Born and raised in Mississippi, Hewes’s sensibility was shaped by the landscapes and contradictions of the American South. After studying at Northwestern University in the Chicago area—where he met his wife and ongoing collaborator, Deniz Turkoglu Hewes—he relocated to Istanbul, her family’s home city. The couple lived between Turkey and the United States for two years, an experience that expanded his visual vocabulary and deepened his engagement with theatrical space, architecture, and the psychology of place. 

Now based in New Orleans, Hewes shares a studio with his wife, Deniz Turkoglu Hewes, an artist working in photography and performance. They frequently collaborate, while maintaining distinct practices, and he continues to move fluidly between studio and road, constructing images wherever temporary sets can be made.

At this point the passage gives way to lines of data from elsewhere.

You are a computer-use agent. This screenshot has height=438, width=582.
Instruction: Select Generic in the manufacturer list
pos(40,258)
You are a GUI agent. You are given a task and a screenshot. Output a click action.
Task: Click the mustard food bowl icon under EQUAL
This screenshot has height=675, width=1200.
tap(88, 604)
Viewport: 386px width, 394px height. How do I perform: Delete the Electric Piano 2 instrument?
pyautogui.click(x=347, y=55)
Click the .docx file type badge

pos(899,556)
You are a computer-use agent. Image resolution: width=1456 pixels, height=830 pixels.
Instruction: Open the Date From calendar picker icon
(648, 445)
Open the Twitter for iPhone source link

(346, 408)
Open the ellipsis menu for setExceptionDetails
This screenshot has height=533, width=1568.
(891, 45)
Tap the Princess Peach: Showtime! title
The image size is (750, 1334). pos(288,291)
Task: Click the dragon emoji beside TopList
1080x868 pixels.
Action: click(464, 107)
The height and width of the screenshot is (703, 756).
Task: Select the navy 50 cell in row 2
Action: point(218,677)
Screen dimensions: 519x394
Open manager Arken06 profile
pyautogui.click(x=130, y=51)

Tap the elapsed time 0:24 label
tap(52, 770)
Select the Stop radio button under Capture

Hewes constructs images that operate like theatrical fictions or waking hallucinations, assembling fragments of observed reality into psychologically unstable spaces. His practice draws from symbolist painting, surrealist cinema, commercial photography, and stagecraft, using digital tools not for seamless illusion but for deliberate estrangement.

recurring motifs of mirrors, body doubles, distorted interiors, and rehearsed gestures suggest a world increasingly shaped by performance, control, and self-surveillance. The resulting images oscillate between seduction and unease, treating contemporary identity as something staged, fragmented, and perpetually under construction.